Selective embolization of the fistula was performed with cyanoacrylate glue (Histoacryl) because of the very small diameter of the cavernous artery


The boy was followed each year since the embolization in 1999 and report normal erections with no penile curvature.

Comments

Penile trauma related priapism is typically high flow type which etiologic mechanism is a cavernous artery rupture causing an unregulated cavernous arterial inflow into the corpus cavernosum.

A delay onset of 24 to 48 hours is common for high flow priapism after blunt injury.

Usually, clinical appearance and color Doppler Ultrasound analysis are sufficient to decide on a selective pudendal arteriography. Corporal blood gas analysis could be performed in adults if any doubt exists.
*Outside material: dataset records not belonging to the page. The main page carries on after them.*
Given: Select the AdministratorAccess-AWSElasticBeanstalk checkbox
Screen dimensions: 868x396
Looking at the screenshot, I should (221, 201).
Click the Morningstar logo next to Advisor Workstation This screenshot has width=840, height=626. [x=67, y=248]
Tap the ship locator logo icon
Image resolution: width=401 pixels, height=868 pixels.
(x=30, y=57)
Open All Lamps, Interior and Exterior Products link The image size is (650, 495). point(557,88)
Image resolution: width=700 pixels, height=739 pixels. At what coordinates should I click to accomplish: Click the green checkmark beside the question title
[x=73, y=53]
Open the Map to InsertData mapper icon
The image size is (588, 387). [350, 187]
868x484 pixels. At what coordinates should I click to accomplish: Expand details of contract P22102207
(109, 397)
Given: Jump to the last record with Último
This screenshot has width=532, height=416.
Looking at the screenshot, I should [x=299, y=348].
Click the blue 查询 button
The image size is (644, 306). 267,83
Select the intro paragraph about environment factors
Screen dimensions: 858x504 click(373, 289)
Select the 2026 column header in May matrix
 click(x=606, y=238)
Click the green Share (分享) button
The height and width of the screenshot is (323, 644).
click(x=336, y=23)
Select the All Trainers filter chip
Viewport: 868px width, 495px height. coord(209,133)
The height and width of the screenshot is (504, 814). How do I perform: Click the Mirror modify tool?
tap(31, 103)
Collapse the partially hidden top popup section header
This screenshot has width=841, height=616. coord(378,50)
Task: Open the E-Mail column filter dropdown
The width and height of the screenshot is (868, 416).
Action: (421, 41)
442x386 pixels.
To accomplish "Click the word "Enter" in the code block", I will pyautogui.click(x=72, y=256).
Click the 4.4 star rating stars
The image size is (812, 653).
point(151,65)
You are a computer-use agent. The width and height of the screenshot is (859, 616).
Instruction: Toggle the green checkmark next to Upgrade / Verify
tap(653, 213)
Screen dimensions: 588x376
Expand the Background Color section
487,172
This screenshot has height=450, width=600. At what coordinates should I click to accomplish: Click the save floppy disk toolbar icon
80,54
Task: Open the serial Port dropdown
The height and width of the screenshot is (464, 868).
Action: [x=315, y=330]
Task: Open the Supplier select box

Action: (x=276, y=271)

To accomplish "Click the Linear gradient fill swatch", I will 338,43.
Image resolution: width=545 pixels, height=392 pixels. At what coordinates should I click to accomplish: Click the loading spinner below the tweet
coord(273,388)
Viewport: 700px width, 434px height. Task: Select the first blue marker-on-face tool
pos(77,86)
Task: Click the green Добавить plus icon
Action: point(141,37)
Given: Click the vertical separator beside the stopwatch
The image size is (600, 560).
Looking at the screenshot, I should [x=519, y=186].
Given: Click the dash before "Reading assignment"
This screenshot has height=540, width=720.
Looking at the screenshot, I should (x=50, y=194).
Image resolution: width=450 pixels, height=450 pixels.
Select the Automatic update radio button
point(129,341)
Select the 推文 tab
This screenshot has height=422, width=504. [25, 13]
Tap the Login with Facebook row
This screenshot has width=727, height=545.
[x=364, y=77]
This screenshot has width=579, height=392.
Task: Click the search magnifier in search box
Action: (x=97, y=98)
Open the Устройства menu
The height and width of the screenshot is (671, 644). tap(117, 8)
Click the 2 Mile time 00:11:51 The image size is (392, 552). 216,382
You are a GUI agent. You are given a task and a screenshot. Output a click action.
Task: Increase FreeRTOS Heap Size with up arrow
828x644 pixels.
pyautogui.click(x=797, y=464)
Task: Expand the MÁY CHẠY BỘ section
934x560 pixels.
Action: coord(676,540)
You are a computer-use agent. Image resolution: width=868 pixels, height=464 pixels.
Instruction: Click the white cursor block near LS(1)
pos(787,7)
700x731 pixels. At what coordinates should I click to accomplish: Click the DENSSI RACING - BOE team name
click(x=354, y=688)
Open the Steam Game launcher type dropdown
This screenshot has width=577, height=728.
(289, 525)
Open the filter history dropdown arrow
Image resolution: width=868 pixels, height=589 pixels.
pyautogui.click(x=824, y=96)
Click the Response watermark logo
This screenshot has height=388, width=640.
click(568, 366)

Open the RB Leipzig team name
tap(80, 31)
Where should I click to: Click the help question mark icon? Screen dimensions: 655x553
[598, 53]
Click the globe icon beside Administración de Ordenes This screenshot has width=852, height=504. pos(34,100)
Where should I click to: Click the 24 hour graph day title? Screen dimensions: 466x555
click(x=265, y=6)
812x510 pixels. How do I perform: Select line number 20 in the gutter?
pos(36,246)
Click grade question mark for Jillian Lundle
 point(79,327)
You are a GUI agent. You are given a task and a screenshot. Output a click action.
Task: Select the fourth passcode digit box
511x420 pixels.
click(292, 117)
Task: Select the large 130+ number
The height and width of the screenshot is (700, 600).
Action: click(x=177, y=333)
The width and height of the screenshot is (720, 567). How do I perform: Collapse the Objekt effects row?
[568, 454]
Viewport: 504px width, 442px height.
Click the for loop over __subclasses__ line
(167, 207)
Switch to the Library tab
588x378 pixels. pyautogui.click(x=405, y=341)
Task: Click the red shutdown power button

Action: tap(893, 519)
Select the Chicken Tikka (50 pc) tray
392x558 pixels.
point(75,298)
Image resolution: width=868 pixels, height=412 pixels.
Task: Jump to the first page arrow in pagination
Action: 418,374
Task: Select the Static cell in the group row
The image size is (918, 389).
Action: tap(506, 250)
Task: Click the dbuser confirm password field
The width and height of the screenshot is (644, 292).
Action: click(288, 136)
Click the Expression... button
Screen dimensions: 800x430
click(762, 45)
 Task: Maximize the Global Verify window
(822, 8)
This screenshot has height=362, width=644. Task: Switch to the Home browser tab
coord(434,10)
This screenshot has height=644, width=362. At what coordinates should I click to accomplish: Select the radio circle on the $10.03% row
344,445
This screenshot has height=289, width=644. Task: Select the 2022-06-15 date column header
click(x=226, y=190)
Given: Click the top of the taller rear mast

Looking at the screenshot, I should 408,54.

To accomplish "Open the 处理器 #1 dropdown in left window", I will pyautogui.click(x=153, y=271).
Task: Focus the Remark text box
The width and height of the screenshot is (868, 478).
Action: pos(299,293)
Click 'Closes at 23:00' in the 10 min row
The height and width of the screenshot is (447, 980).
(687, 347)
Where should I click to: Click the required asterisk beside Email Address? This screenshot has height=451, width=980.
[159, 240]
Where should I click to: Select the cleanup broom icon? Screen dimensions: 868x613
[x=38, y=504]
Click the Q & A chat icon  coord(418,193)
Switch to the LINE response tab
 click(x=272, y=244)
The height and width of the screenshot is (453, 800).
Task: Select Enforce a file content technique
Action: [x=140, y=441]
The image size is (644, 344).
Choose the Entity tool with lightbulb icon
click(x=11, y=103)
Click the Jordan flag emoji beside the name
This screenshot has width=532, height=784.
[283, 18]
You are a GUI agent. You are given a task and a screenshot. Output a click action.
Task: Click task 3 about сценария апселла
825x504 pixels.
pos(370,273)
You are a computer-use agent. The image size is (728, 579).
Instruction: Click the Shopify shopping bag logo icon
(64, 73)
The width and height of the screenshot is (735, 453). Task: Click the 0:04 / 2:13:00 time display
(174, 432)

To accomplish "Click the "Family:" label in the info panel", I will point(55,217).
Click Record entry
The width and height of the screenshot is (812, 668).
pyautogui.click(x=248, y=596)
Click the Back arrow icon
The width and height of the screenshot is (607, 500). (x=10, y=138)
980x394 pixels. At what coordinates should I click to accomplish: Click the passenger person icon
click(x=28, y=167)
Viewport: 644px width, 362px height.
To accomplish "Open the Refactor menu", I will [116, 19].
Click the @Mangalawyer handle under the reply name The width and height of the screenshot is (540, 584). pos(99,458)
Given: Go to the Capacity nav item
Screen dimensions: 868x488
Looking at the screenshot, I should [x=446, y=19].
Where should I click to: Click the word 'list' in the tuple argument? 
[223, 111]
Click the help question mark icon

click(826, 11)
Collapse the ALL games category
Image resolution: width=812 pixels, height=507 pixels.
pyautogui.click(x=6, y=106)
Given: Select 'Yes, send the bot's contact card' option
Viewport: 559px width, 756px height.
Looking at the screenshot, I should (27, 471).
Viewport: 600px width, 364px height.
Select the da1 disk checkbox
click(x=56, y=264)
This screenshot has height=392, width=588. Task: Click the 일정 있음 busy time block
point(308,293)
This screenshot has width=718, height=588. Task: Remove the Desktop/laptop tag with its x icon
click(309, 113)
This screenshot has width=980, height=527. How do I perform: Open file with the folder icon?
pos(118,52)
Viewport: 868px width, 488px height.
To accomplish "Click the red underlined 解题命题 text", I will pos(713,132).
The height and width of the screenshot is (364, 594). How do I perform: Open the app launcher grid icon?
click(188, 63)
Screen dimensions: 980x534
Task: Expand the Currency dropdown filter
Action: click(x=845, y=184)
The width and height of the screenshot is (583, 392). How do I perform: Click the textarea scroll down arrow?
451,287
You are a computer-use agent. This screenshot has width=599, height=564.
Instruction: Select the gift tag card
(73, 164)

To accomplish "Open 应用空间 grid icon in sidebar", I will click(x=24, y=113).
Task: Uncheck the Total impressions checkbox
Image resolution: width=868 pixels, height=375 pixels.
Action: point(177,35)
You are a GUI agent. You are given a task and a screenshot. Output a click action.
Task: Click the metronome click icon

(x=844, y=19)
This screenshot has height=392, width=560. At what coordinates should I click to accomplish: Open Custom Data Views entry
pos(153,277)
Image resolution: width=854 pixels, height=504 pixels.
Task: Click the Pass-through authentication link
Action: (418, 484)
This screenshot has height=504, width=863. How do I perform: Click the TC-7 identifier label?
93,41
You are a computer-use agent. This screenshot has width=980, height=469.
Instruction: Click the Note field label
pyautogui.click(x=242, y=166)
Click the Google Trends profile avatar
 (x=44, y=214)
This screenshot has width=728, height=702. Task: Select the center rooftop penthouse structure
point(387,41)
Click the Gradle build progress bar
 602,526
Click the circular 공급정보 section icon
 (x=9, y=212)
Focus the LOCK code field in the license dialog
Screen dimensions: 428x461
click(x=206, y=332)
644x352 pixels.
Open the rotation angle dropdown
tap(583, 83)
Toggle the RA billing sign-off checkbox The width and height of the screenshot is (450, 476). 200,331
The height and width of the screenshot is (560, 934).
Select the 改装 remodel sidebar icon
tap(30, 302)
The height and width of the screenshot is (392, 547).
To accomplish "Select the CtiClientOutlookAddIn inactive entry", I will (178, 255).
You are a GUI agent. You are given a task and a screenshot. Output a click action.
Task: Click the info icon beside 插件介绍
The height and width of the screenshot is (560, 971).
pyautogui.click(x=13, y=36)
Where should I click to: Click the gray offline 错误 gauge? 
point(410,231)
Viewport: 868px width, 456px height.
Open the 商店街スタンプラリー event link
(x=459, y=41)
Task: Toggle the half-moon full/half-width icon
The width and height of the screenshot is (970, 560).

Angiographic superselective embolization of the arteriocavernous fistula with absorbable material is the most advisable treatment, even if spontaneous resolutions have been described. Microcoil and cyanoacrylate glue can be used for embolization.

The prognosis is good because of the lack of cavernous tissue ischemia.

References:

De Rose AF, Giglio M, de Caro G, Corbu C, Traverso P, Carmignani G. Arterial priapism and cycling : a new worrisome reality? Urology 2001, 58:462.

Leibovitch I and Mor Y. The vicious cycling: Bicycling related urogenital disorders. Eur Urol 2005, 47:277-287.